Das Baby lächelt, die Mama lächelt und auch der Vater ist glücklich. Alles könnte perfekt sein, wenn da nicht diese leidige Impfgeschichte wäre.

In „Vergiss mein nicht“ (fd 41 525) hat der Dokumentarist David Sieveking die Alzheimer-Erkrankung seiner Mutter mit der Kamera begleitet. In „Eingeimpft“ erzählt er nun von seiner neuen Familie, der Liebe zur Filmkomponistin Rebecca und der Geburt der gemeinsamen Tochter, aber auch vom Streit, dem kleinen Wesen nur das Beste zu geben. Denn Rebecca hatte schon während der Schwangerschaft schlimme Erfahrungen mit den Nebenwirkungen einer Tetanus-Impfung gemacht. Sie wurde sehr krank und hätte das Kind fast verloren. David dagegen stand dem Impfen unvoreingenommen und im Grunde positiv gegenüber: „Das ist doch toll, eine Impfung gegen sechs bis sieben tödliche Krankheiten auf einen Streich.“

Rebecca fordert ihn auf, sich zu informieren, und das kommt Sieveking ganz recht, denn beruflich ist er längst nicht so erfolgreich wie seine Frau: „Ich werde Jessica jetzt einmal zeigen, wie ein Dokumentarfilmer recherchiert.“ Er interviewt Ärzte, Impfbefürworter und Impfgegner, etwa einen anthroposophischen Arzt, der von der „Impf-Inflation“ spricht, aber auch Vertreter der Pharmaindustrie. Er entdeckt, welche massiven wirtschaftlichen Interessen mit dem Impfen verbunden sind. Seine Recherchen führen ihn über das Robert-Koch-Institut in Berlin oder die Weltgesundheitsorganisation WHO in Genf bis zu dem dänische Impfforscher Peter Aaby, der davon überzeugt ist, dass Impfungen die Lebensdauer verlängern. Allerdings nur die mit Lebendimpfstoffen; die häufig mit Aluminium konservierten Totimpfstoffe belasten das Leben dagegen.

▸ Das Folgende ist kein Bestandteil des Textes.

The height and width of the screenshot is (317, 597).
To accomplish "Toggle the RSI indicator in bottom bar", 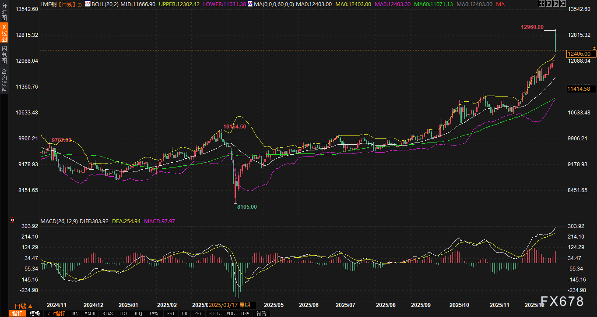I will coord(172,313).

Als Sieveking endlich glaubt, die Lösung gefunden zu haben, wird es für die Impfgegner in Berlin ernst. Mit der Masern-Epidemie 2017 steigt der gesellschaftliche Druck auch am Sandkasten. Angesichts seiner nicht geimpften Tochter muss sich Sieveking von Nachbarn und Freunden immer wieder anhören, dass die Kinder der Impfgegner doch nur gesund blieben, weil alle anderen Kinder geimpft seien. Auch innerhalb der kleinen Familie spitzt sich die Lage zu, als Jessica wieder schwanger wird.

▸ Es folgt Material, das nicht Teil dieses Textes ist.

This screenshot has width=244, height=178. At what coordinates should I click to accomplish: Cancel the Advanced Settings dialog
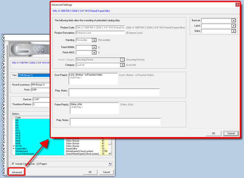click(x=231, y=133)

David Sieveking dreht, so erzählt er selbstironisch aus dem Off, „unterfinanzierte Dokus, in denen mein Privatleben vorkommt“. „Eingeimpft“ ist sein dritter radikal autobiografischer Dokumentarfilm: nach „David wants to fly“ (fd 39 855), seiner religiösen und cineastischen Entzauberung um die Sekte seines Idols David Lynch, und „Vergiss mein nicht“ über seine demenzkranken Mutter. Sieveking ist ein höchst unterhaltsamer und bestechender Chronist eigener wie gesellschaftlicher Befindlichkeiten. Er steckt mittendrin in seinen Filmen, leidet, lacht und ist hundertprozentig präsent. Seine größten Stärken sind Wortwitz und Situationskomik, aber auch eine Kamera, die immer nahe an den Protagonisten ist.

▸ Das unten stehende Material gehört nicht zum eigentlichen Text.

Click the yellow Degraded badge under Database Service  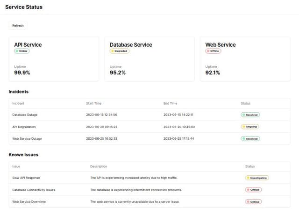click(120, 51)
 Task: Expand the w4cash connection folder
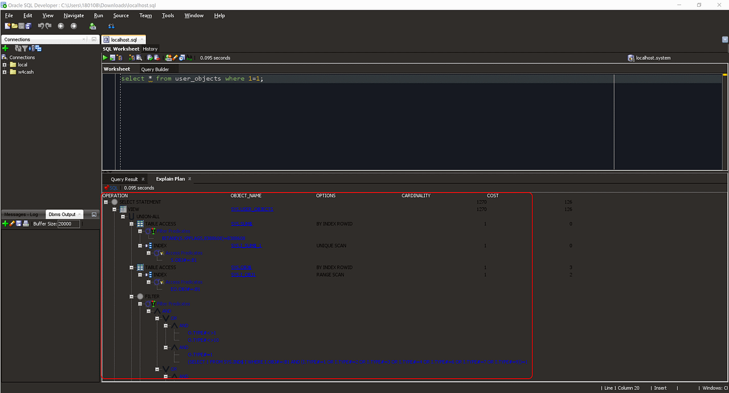point(5,72)
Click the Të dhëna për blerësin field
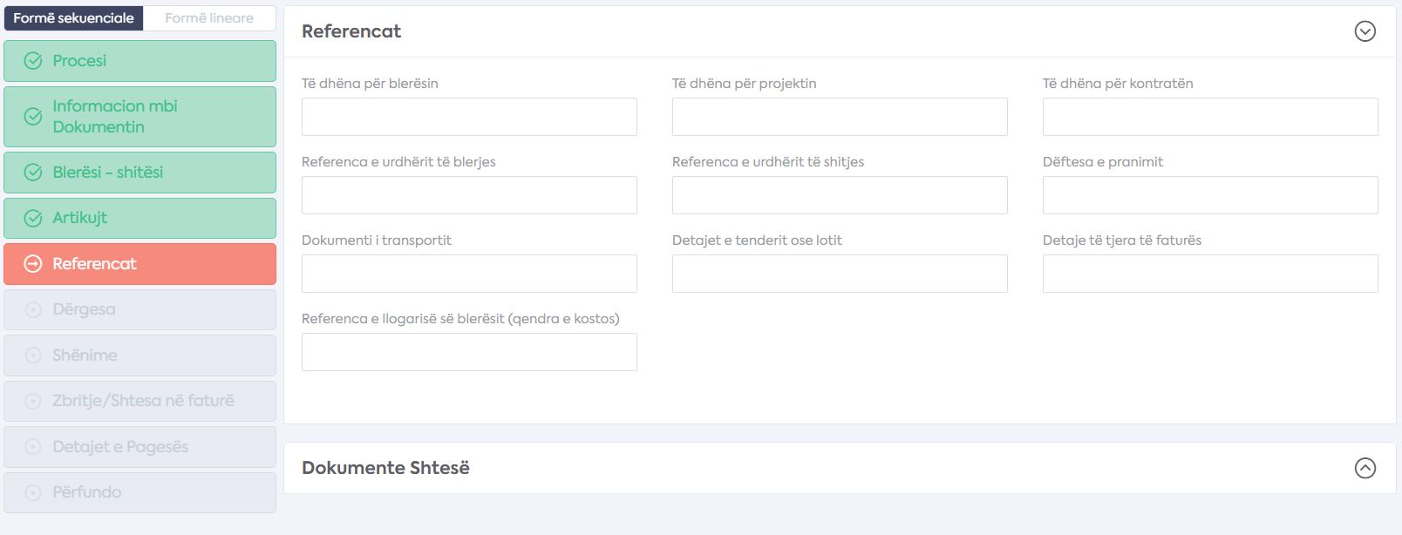Viewport: 1402px width, 535px height. (x=469, y=117)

„Eingeimpft“ ist daher nicht nur ein sehr unterhaltsamer Wissenschaftsfilm, sondern auch eine humoristische Radiografie seiner eigenen Beziehung. Subtil erzählt Sieveking vom alltäglichen Kampf der Geschlechter. Er scheut sich nicht zu zeigen, wie er in den schweren Pantoffeln des Familienvaters den schnellen Entscheidungen seiner Frau nicht hinterherkommt, sei es, dass sie die gemütliche Altbauwohnung in der Innenstadt gegen ein Eigenheim am bürgerlichen Stadtrand eintauscht, sei es, dass Sievekings geliebter, vom Großvater geschreinerter Schrank dort keinen Platz mehr hat. Am Ende bleibt dem Filmemacher nur die heitere Einsicht ins Unvermeidliche: „Seitdem die Kinder da sind, führe ich nicht mehr Regie in meinem Leben. Aber das Leben ist sowieso der bessere Spielleiter.“

Wie in den beiden Vorgängerfilmen weist Sieveking erneut durch pointierte Nebensächlichkeiten auf große Zusammenhänge hin und entfaltet über das Private hinaus gesellschaftliche Relevanz. Man erfährt viel über sein Familienleben, aber auch über ein gesellschaftliches Umfeld, das sich mit medizinischen Halbwahrheiten in Angst und Schrecken versetzt. „Eingeimpft“ ist damit auch eine sehr humorvolle soziologische wie psychologische Bestandsaufnahme junger akademischer Mittelschichtsfamilien in der deutschen Hauptstadt.